6. Considérant qu’il résulte de tout ce qui précède que les sociétés Nexedi et Linagora ne sont pas fondées à demander l’annulation de la procédure de passation du marché de service de messagerie collaborative et hébergement IaaS lancée par le GIP Renater ; que, par suite, les conclusions de la requête tendant à cette annulation doivent, sans qu’il soit besoin d’examiner la fin de non recevoir opposée par le GIP Renater, être rejetées ;

Sur les conclusions tendant à l’application des dispositions de l’article L. 761-1 du code de justice administrative

7 Considérant que ces dispositions s’opposent à ce que soit mise à la charge du GIP Renater, qui n’est pas la partie perdante dans la présente instance, une somme au titre des frais exposés par les sociétés requérantes et non compris dans les dépens ; qu’il y a lieu, en revanche, de condamner solidairement les sociétés Nexedi et Linagora, parties perdantes, à verser une somme de 1500 € au GIP Renater au titre des frais exposés par lui et non compris dans les dépens ;

DÉCISION

Article 1er : La requête de la société Nexedi et de la société Linagora est rejetée.
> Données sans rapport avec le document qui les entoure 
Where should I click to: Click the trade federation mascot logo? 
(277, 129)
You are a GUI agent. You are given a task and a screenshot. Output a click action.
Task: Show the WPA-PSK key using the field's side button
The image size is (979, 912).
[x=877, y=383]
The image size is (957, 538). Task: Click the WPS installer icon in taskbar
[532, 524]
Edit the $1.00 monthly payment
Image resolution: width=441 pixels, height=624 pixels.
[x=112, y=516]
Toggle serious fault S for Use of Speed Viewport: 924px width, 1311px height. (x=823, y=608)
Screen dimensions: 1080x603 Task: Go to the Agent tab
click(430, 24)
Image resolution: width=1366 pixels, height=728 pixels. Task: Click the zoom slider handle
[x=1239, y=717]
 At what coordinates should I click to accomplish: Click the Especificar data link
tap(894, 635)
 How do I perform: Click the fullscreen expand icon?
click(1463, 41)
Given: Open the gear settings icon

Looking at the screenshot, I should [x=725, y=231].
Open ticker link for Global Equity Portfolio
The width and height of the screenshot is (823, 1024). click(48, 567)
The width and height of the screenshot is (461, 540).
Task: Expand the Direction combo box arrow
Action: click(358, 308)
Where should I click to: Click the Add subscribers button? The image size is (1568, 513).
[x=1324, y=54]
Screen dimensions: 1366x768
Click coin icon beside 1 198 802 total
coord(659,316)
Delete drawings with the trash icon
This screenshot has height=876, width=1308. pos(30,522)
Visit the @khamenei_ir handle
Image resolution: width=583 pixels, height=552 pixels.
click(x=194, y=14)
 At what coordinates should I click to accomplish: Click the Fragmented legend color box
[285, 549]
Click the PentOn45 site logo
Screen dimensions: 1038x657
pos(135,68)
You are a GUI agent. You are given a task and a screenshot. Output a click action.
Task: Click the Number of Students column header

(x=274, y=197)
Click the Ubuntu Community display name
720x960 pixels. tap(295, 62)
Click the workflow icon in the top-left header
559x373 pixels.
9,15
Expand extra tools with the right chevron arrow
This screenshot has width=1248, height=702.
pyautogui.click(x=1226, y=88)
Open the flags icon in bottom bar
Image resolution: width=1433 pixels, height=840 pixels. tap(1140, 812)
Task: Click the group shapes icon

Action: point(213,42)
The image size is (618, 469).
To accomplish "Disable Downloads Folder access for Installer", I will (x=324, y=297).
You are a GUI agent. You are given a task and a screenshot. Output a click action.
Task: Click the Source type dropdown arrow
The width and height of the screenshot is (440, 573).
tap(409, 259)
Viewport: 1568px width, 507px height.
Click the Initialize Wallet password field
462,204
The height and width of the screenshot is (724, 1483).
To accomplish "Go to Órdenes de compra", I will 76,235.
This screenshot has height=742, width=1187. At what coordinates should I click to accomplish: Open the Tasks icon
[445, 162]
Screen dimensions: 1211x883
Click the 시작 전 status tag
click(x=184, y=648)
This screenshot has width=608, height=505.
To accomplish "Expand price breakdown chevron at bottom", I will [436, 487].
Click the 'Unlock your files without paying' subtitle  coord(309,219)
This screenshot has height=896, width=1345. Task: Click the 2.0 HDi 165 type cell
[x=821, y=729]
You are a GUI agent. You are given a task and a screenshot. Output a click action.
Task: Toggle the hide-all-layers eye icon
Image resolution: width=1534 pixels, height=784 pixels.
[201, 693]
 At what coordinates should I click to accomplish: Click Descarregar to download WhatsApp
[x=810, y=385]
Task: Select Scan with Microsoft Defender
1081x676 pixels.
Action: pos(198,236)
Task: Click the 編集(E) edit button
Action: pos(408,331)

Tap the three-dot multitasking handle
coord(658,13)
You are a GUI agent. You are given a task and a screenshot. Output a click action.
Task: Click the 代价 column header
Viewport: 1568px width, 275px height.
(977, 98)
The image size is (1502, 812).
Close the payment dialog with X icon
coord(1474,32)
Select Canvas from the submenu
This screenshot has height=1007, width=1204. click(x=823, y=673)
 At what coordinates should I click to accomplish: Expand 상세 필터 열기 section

Article 2 : Les sociétés Nexedi et Linagora verseront une somme de 1500 € au GIP Renater au titre des dispositions de l’article L. 761-1 du code de justice administrative.

Article 3 : Le surplus des conclusions du GIP Renater est rejeté.

Article 4 : La présente ordonnance sera notifiée à la société Nexedi, à la société Linagora et au GIP Renater.